───── INPUT RECORDS ─────
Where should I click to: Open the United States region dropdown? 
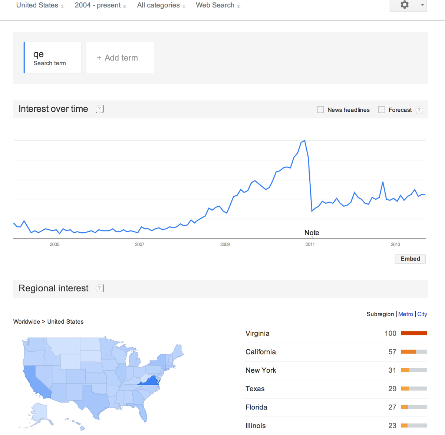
─────
───── INPUT RECORDS ─────
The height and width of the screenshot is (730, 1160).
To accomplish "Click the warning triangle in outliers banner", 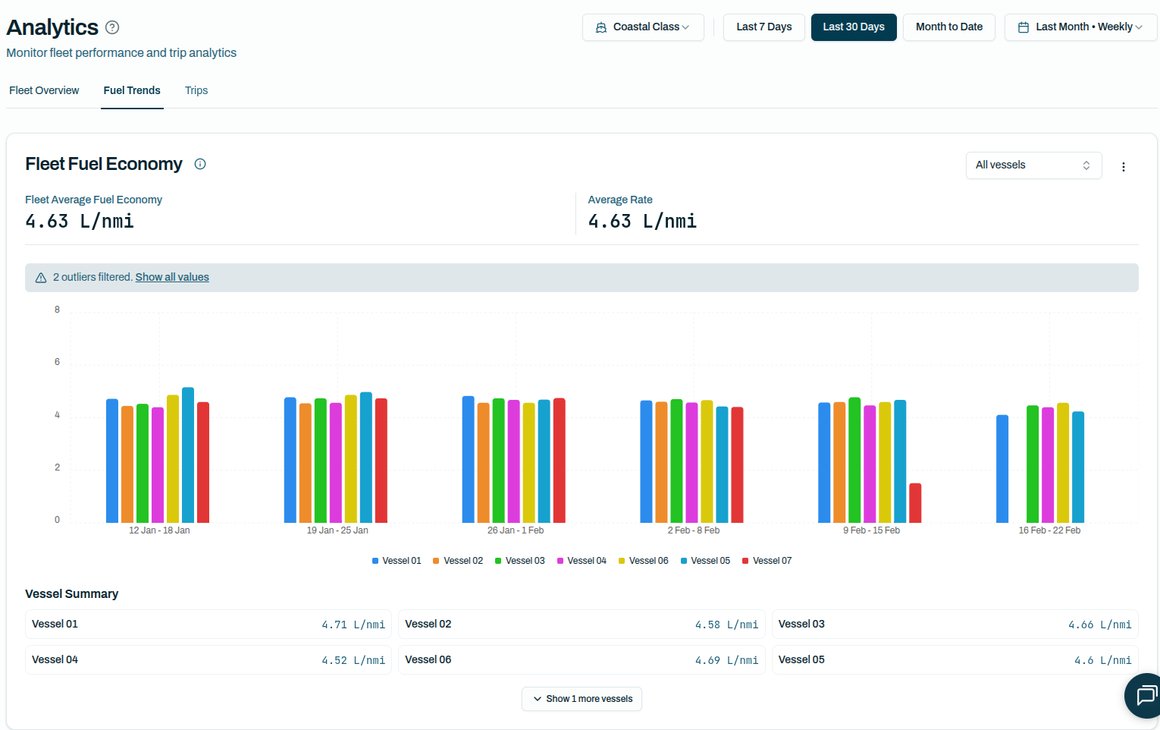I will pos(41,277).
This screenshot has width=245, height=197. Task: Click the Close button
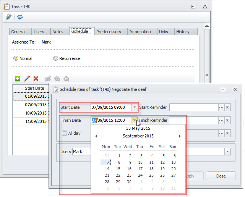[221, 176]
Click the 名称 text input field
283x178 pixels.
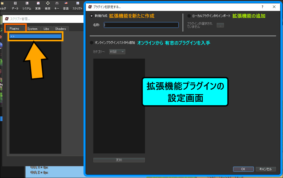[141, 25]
─────
───── INPUT RECORDS ─────
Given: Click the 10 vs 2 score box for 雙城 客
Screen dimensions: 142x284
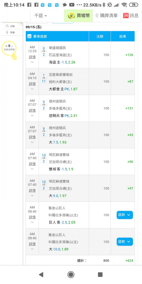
─────
*WORK INSTRUCTIONS*
Identify every line in the entries that contains the string "screenshot", matching case exactly, and copy each such line.

*ANSWER BELOW*
The height and width of the screenshot is (730, 1160).
This screenshot has width=245, height=197. Task: Click the Close button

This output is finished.